◆ Exercise requirements ◆
Copy the rows from the line with "Task: Select the Oct '23 x-axis label" to the line with "Looking at the", swapping "Remove" for "Delete" and keeping everything else the same. Leave the pictures out.

◆ Data extract ◆
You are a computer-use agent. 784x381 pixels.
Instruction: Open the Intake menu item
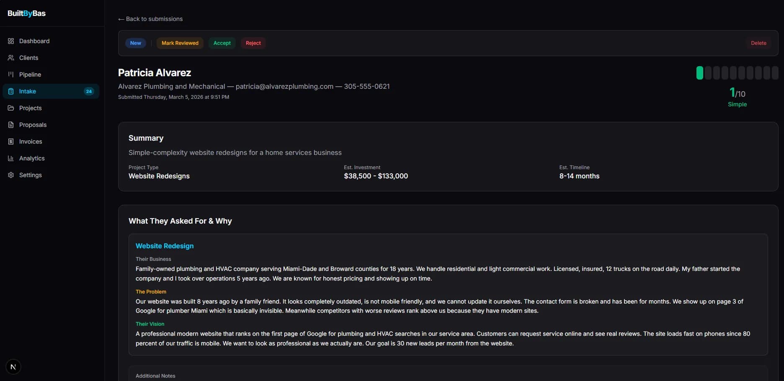click(x=28, y=91)
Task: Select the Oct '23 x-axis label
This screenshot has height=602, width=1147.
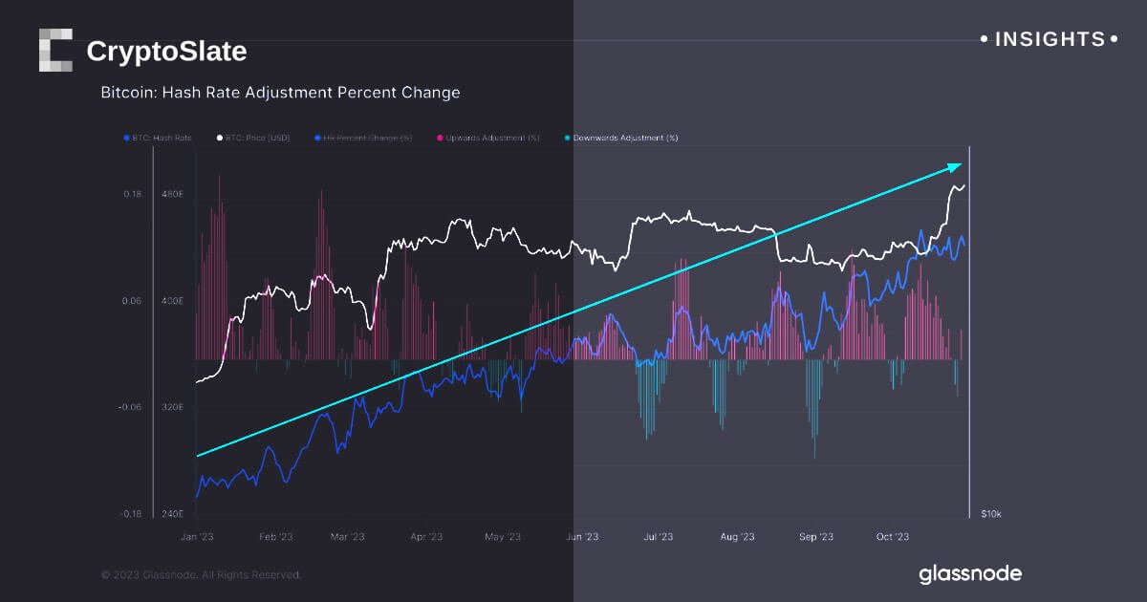Action: [891, 537]
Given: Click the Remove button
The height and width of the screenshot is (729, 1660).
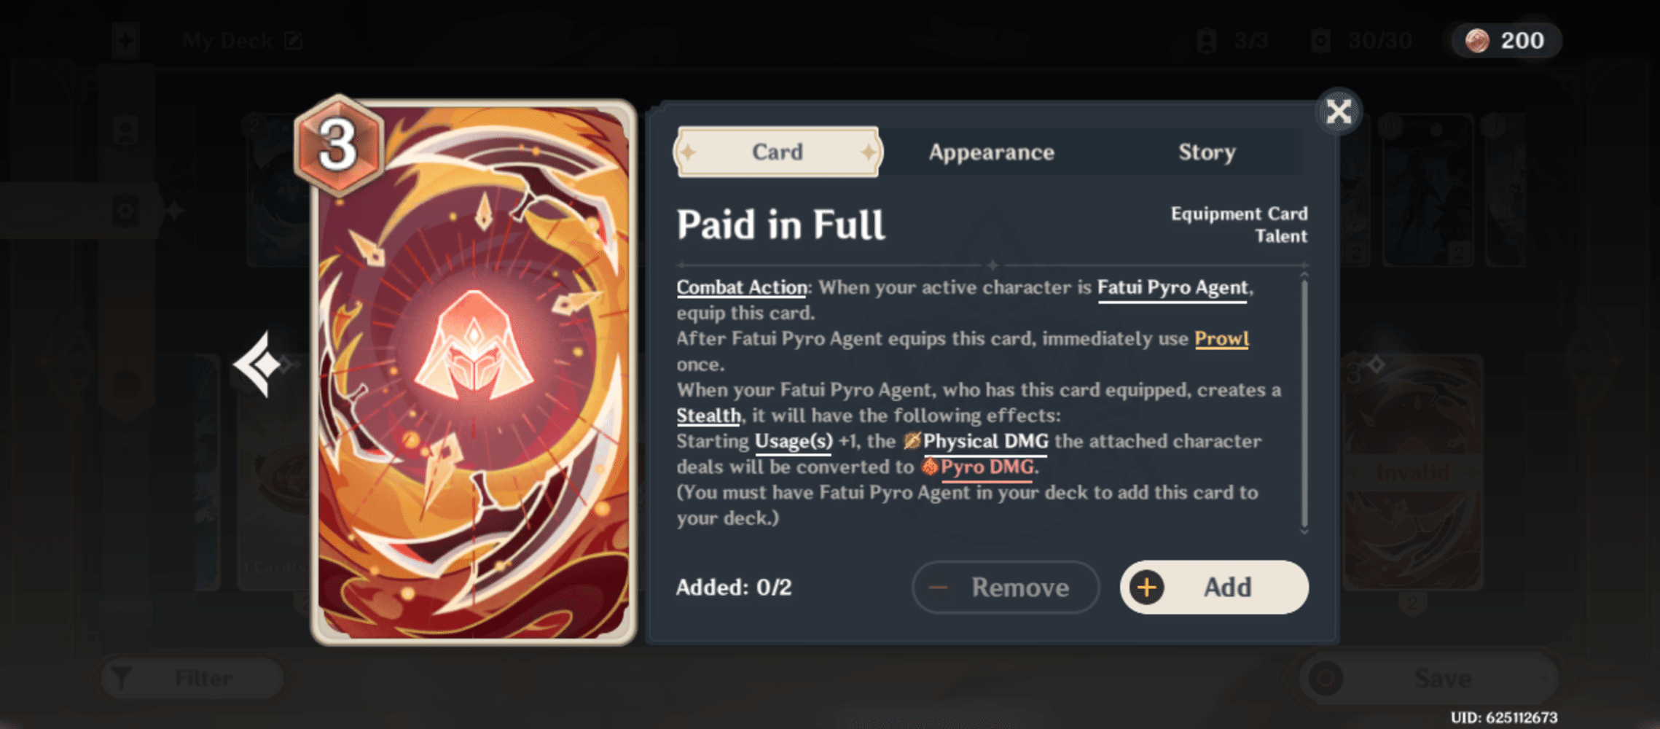Looking at the screenshot, I should [x=1006, y=588].
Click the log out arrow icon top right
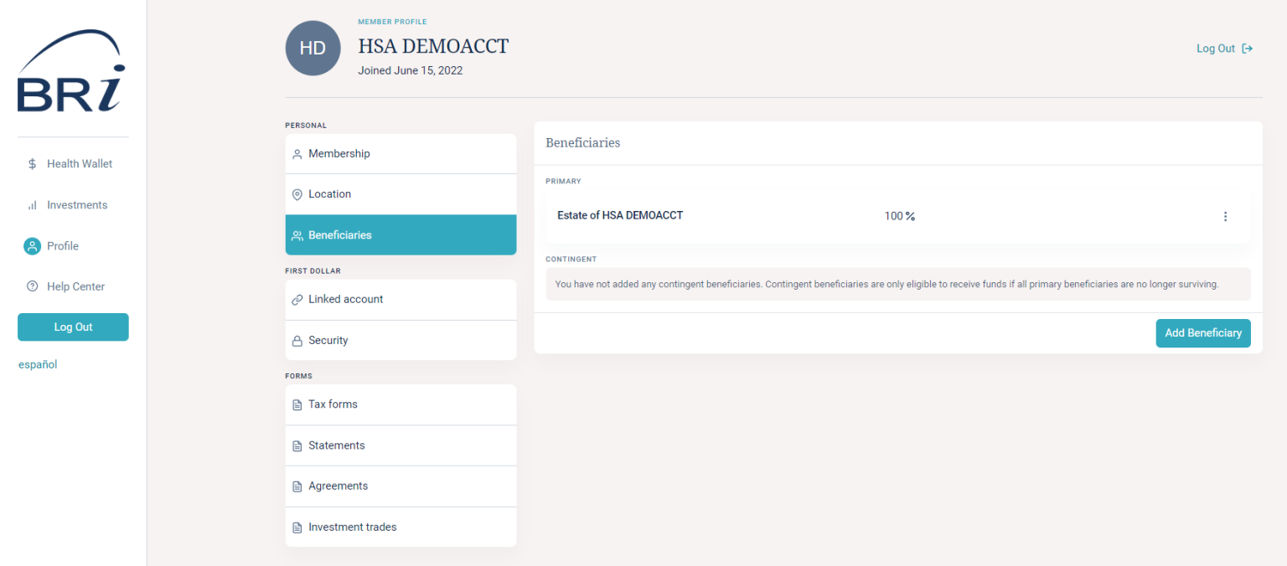This screenshot has width=1287, height=566. click(x=1248, y=48)
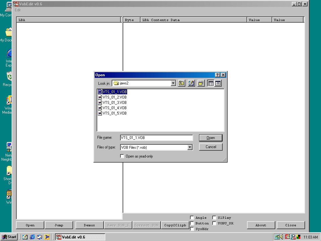321x241 pixels.
Task: Click the About button in VobEdit
Action: click(x=261, y=225)
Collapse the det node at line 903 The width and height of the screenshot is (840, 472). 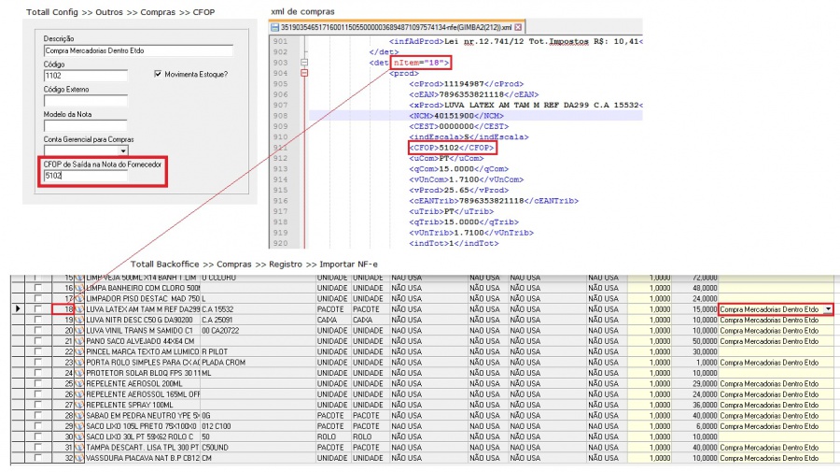tap(303, 63)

◆ Finished exercise ◆
Task: Select the Oct '23 x-axis label
This screenshot has height=602, width=1147.
Action: [891, 537]
Given: Click the Delete button
The height and width of the screenshot is (729, 1660).
Looking at the screenshot, I should [x=1006, y=588].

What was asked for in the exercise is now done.